Some people also like to prevent Google from using their images in Google search or from downloading large files.
Also, if you have a large authority WordPress site, Google may be loading the same page under several different names, using up a large part of your bandwidth and webserver computer processing power. Special robot text file patterns can tell Google to only access pages once.
Finally, you can tell Google about your XML or text site map using robots.txt, so it indexes new pages on your site much faster than just waiting for it to re-crawl your site.
Robot Txt File Basics
The robot text file is an optional file in the root directory of a website. Since you’re reading this, I assume you have a website. Take a moment to see if you already have a robot text file by going to the following URL: http://example.com/robots.txt
(Replace example.com with your domain name.)
Here is mine: Please note, it is a work in progress. I recently changed my WordPress theme which also required that I do some of my own robot text file editing.
You must be careful when editing this file and you can easily make a mistake and block the search engines from accessing your website.
If you get a 404 File Not Found error, you don’t have a robot text file. Otherwise, you will see a simple text file with lines labeled User-Agent, Allow, Disallow, and Sitemap, plus blank lines, and comment (“#”) lines.
What Things Mean in the Robot Text File
• User-Agent means the user agent of the Web browser visiting your site. The robot text file only apples to robots—also called spiders—who crawl your website for search engines and other automated online tools. Google’s crawler robot is called Googlebot, although Google also has a few other robots for its other search tools.

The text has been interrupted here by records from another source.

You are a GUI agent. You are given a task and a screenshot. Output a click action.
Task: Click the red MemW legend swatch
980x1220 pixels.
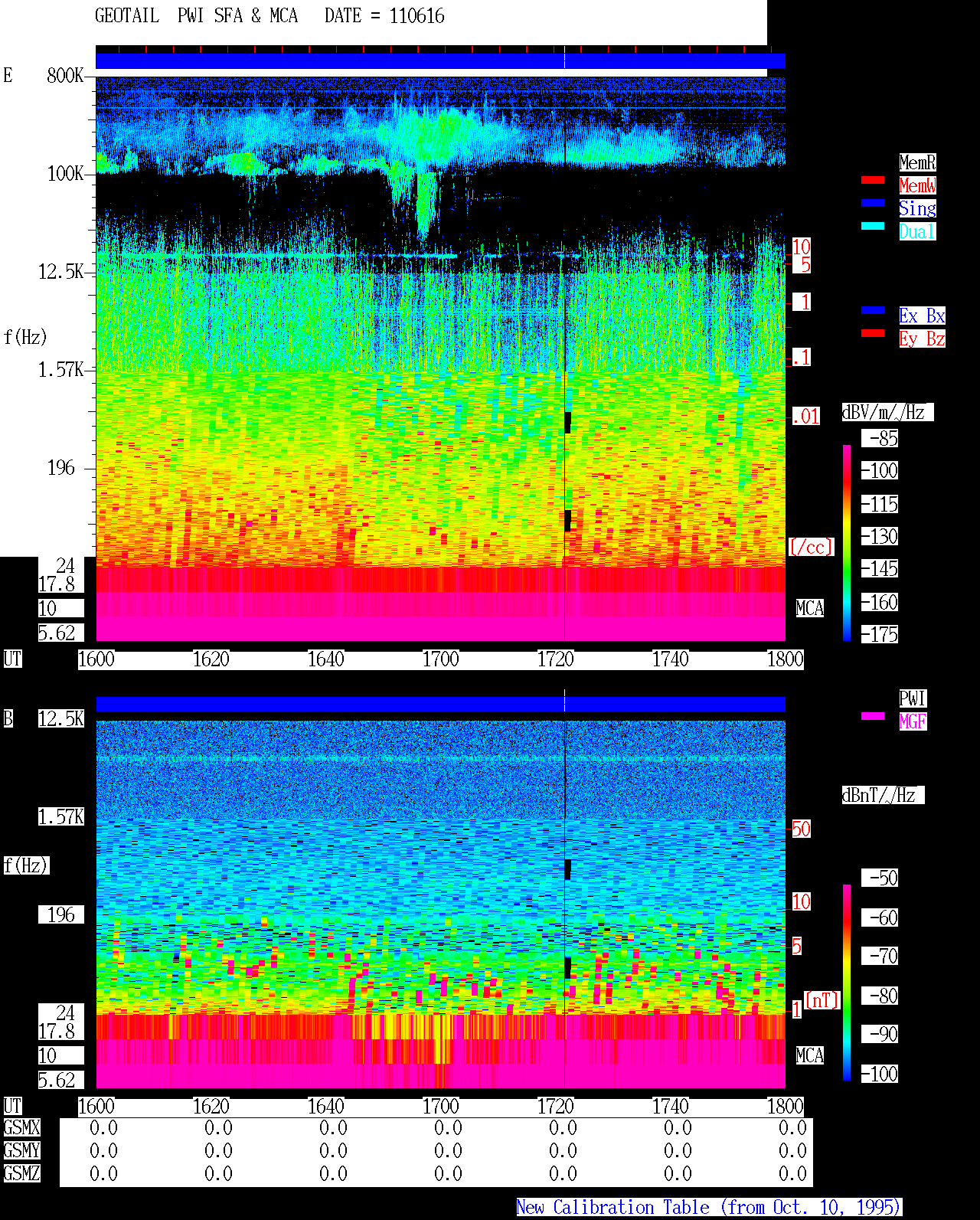tap(873, 180)
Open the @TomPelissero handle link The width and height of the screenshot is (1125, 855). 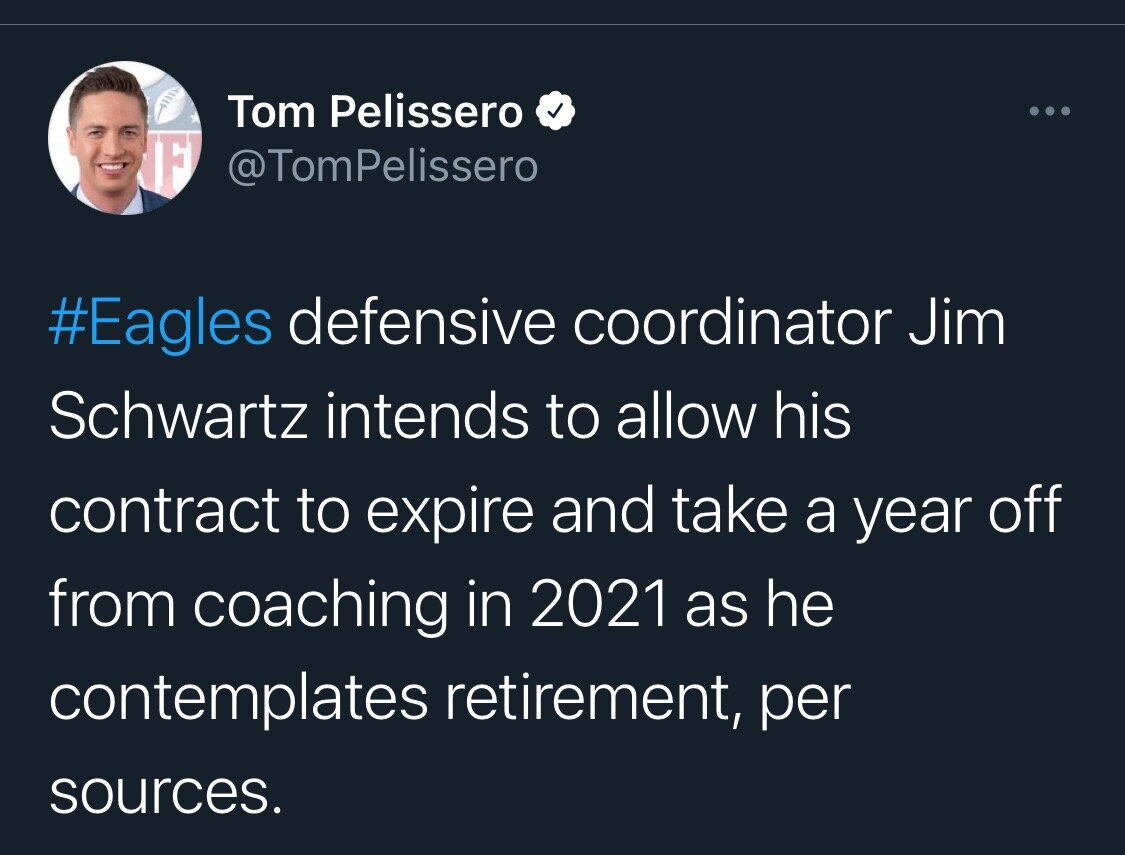[383, 166]

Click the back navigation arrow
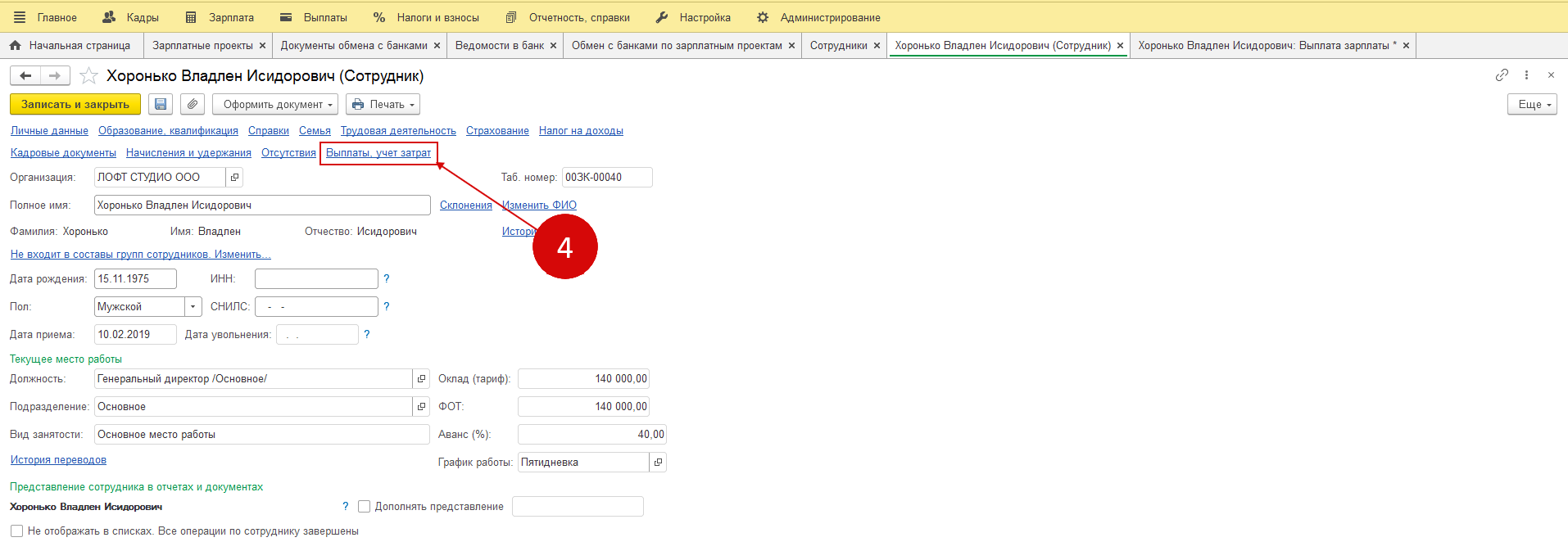point(25,76)
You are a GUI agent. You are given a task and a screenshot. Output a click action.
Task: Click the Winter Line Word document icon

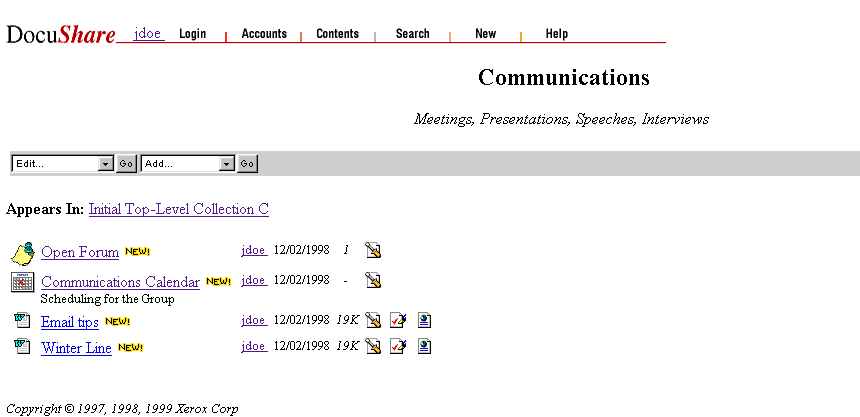point(22,347)
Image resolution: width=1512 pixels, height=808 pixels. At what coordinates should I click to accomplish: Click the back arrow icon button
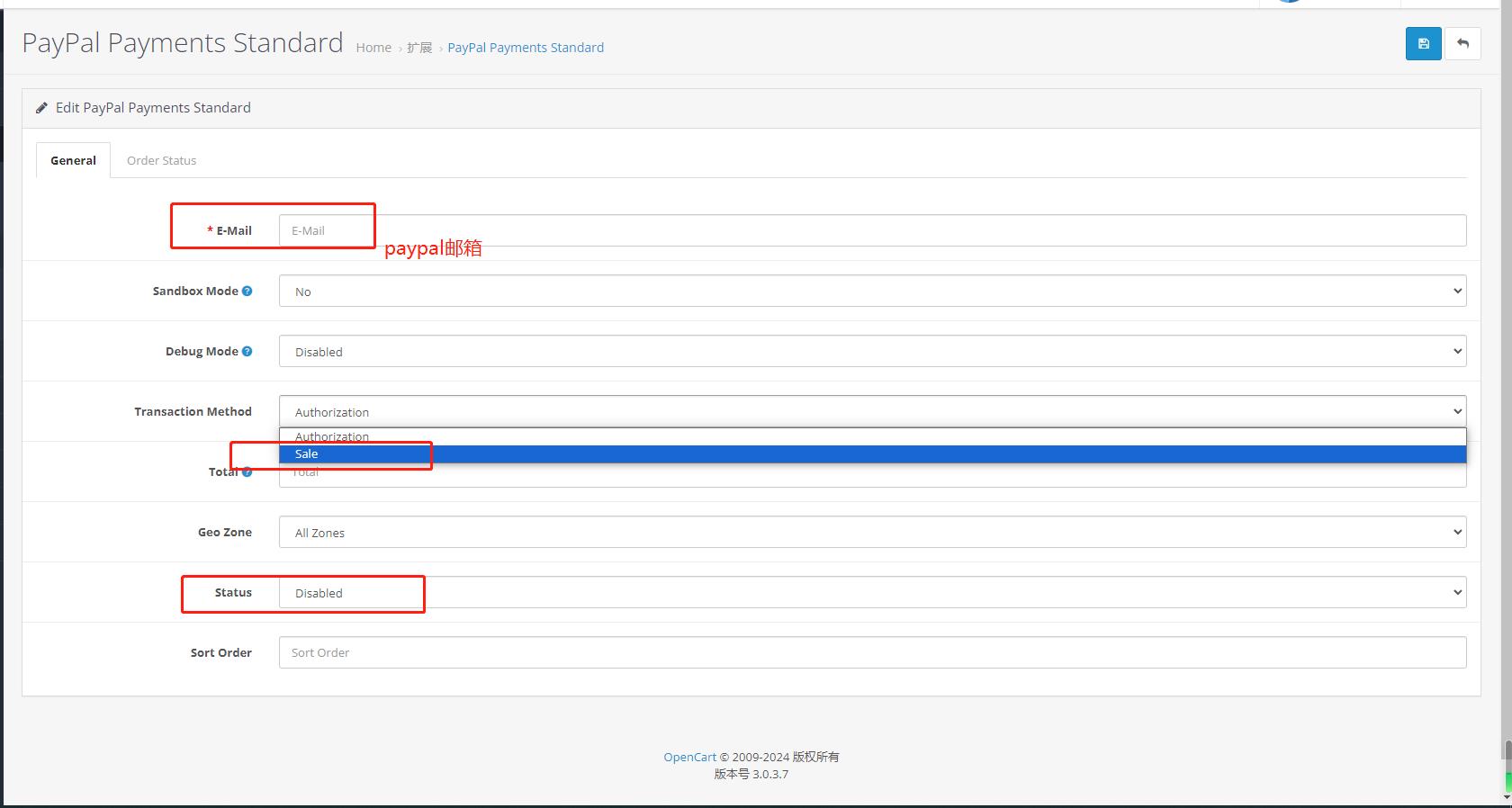[1462, 44]
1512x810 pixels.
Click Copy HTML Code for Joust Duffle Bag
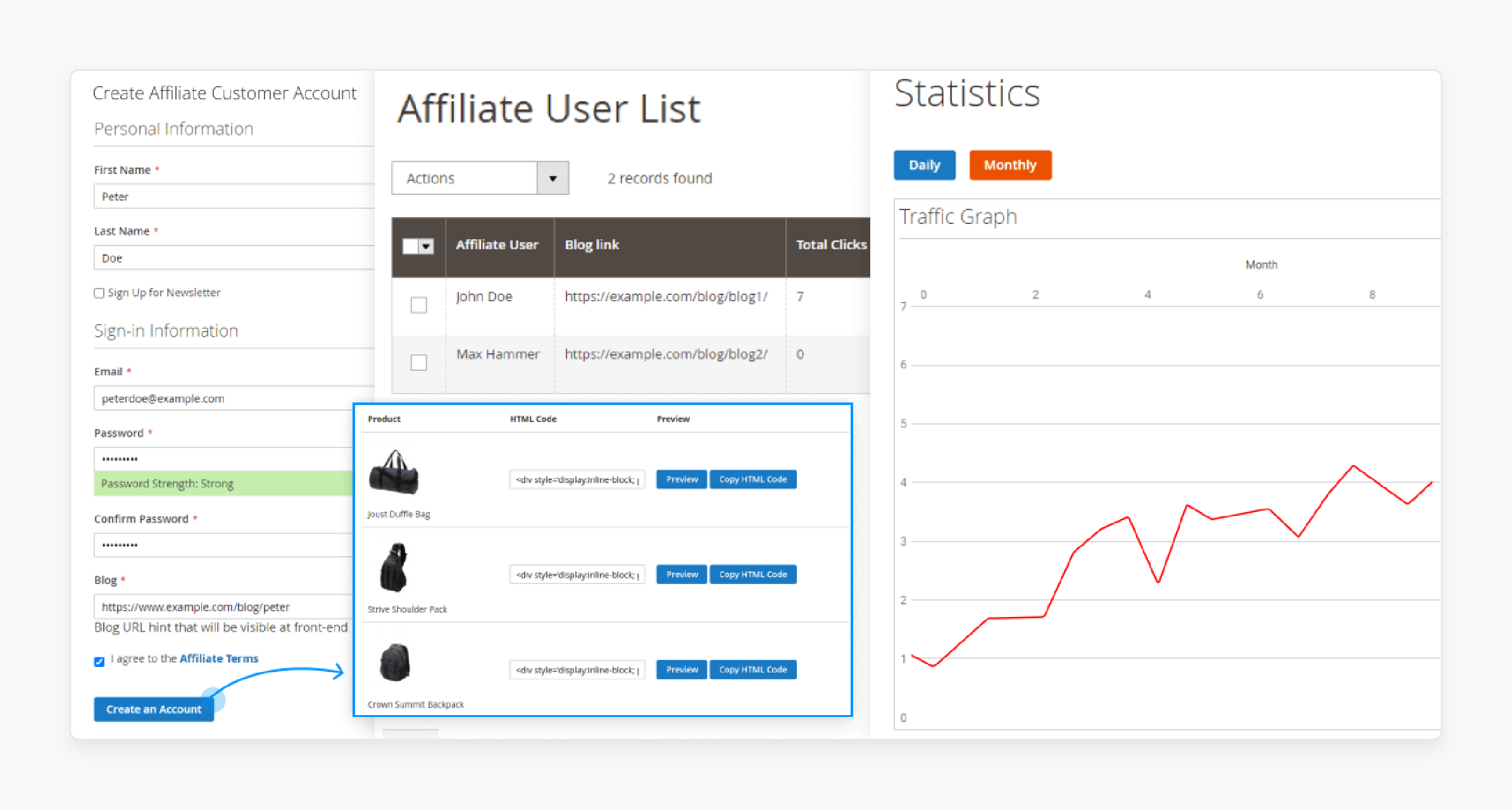click(752, 478)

• Allow tells robots that they’re allowed to visit URLs containing a particular path. Most robot text files tell robots the the root (“/”) path is ok to crawl.
• Disallow tells robots where they cannot go. Most of your time editing a robots.txt file will be spent crafting disallow lines.
• Sitemap points to your site map (or multiple sitemaps if you have a large site). You need a sitemap to use this, which requires something like the WordPress plugin XML Sitemap Generator.
Getting Your Robot Text File In WordPress
The following instructions will only work if you use WordPress to manage the root directory of your website. That means the main page of your blog doesn’t have any words in it after the domain name.
For example, if your main WordPress page is http://example.com/, then WordPress probably manages your robots.txt file. But if your main WordPress page is http://example.com/blog, then WordPress probably doesn’t manage your robots.txt file and you’ll have to work on it directly using FTP upload.
By default, WordPress will create a restrictive robots.txt file if you use the WordPress settings to mark your blog as private. Most people have public sites, so the default WordPress robot text file is empty.
Some website hosting companies provide a default robot text file for WordPress—especially if you used a one-click install for WordPress. If so, you may need to edit your robots.txt file using FTP upload too.
But if none of the above is the case, you can probably have WordPress generate your robots.txt file for you.
Robots.txt WordPress Plugins
Several SEO plugins can generate a robots.txt file. I’d be careful using these if you do anything besides blogging with your site because they can stop Google from indexing legitimate pages. This can be one of those silly errors that cause your website rankings to drop fast.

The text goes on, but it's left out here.